Satırların başından "cursos [button] (27, 2190)" içeren satıra kadar (o satır da dahil) yalnızca bu satırları, boş olanları atlayarak, "Sıra" ve "Metin" sütunlarından oluşan bir Markdown tablosu olarak biçimlendirir misin? Görselleri cevaba katma.

--------------------------------

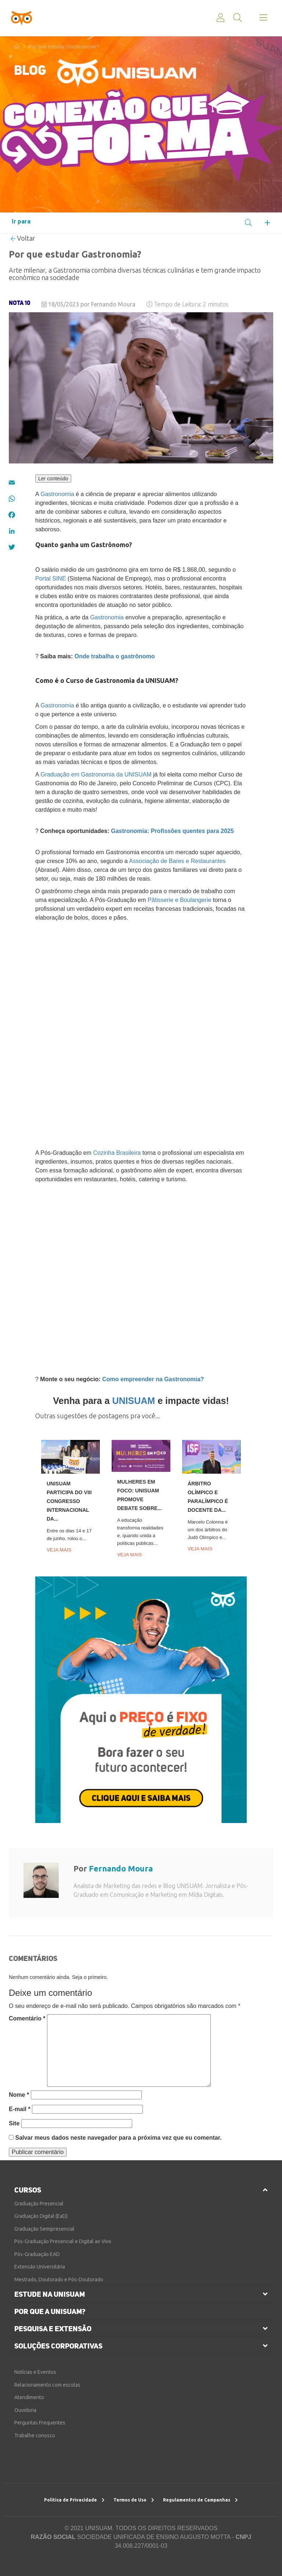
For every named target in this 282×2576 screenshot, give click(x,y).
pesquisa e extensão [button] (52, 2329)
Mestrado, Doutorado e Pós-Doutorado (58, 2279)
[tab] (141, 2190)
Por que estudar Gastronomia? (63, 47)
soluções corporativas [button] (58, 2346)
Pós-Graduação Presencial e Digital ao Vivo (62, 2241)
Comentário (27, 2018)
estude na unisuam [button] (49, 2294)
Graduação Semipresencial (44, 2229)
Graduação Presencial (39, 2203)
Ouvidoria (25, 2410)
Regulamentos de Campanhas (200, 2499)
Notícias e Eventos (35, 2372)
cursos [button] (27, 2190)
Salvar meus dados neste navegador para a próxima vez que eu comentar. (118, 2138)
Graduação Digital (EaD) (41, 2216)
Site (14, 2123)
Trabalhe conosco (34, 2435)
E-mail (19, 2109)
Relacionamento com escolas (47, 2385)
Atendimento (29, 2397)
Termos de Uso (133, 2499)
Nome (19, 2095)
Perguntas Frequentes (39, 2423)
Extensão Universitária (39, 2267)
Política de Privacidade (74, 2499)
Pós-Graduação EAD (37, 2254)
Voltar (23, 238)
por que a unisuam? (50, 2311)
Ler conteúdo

--------------------------------

## Yazılı çözüm
| Sıra | Metin |
|---|---|
| 1 | For every named target in this 282×2576 screenshot, give click(x,y). |
| 2 | pesquisa e extensão [button] (52, 2329) |
| 3 | Mestrado, Doutorado e Pós-Doutorado (58, 2279) |
| 4 | [tab] (141, 2190) |
| 5 | Por que estudar Gastronomia? (63, 47) |
| 6 | soluções corporativas [button] (58, 2346) |
| 7 | Pós-Graduação Presencial e Digital ao Vivo (62, 2241) |
| 8 | Comentário (27, 2018) |
| 9 | estude na unisuam [button] (49, 2294) |
| 10 | Graduação Semipresencial (44, 2229) |
| 11 | Graduação Presencial (39, 2203) |
| 12 | Ouvidoria (25, 2410) |
| 13 | Regulamentos de Campanhas (200, 2499) |
| 14 | Notícias e Eventos (35, 2372) |
| 15 | cursos [button] (27, 2190) |